3. Another ending theme song used for some episodes was "Hand in Hand, Let's Travel the World" (攜手遊人間 (Traveling the World Hand in Hand)).

== International broadcast ==
  - Channel 9
- : Indonesian Educational Television (1995).
- : Metrovision (1995)
  - Myawady Television (1998), Myanmar Radio and Television (2018 - with Burmese dub), Sky Net Channel 9 Myanmar (2019)
  - RPN (1996-2000), ABC 5 (2007-2008)
  - Channel 8
  - Channel 3 (1995; rerun was broadcast in 2006, 2015 and again since 2024)
  - NEW18 (April 6, 2020 - March 28, 2021 (Every Monday - Sunday from 16: 35-17: 35))
  - HanoiTV (1996)
  - KBS2 (1994-1996)

== Video game adaptations ==
On the first few years after its original run ended, at least three video game adaptations of the series were published in Asia. It is unknown if any of them were licensed by CTS.

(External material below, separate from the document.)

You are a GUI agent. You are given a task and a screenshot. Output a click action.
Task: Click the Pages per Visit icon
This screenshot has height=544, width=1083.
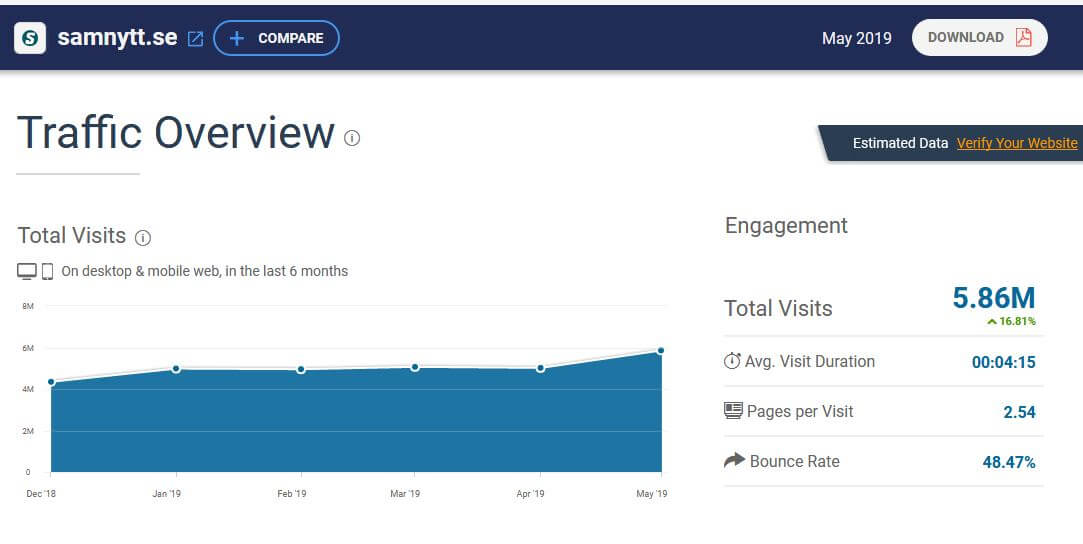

The first adaptation was the homonymous beat 'em up 包青天 (Bāo Qīng Tiān), published in 1994 by Bit Corporation for the Gamate handheld console in Taiwan. It is the only one out of the three that was licensed by the console manufacturer. Its higher quality and overall polish and country of origin may also be a pointer for it being officially licensed by CTS, although that is uncertain.

The second and third adaptations were both released in mainland China in 1996 for the Nintendo Entertainment System, and it is unclear which went to market first. The most well-known out of the two, usually cited as the first, is a platformer also titled Bāo Qīng Tiān, published by Kai Sheng in Hong Kong and by Family TSI in Thailand. The second is a fighting game titled Impartial Judge, published by Fuzhou Waixing in China.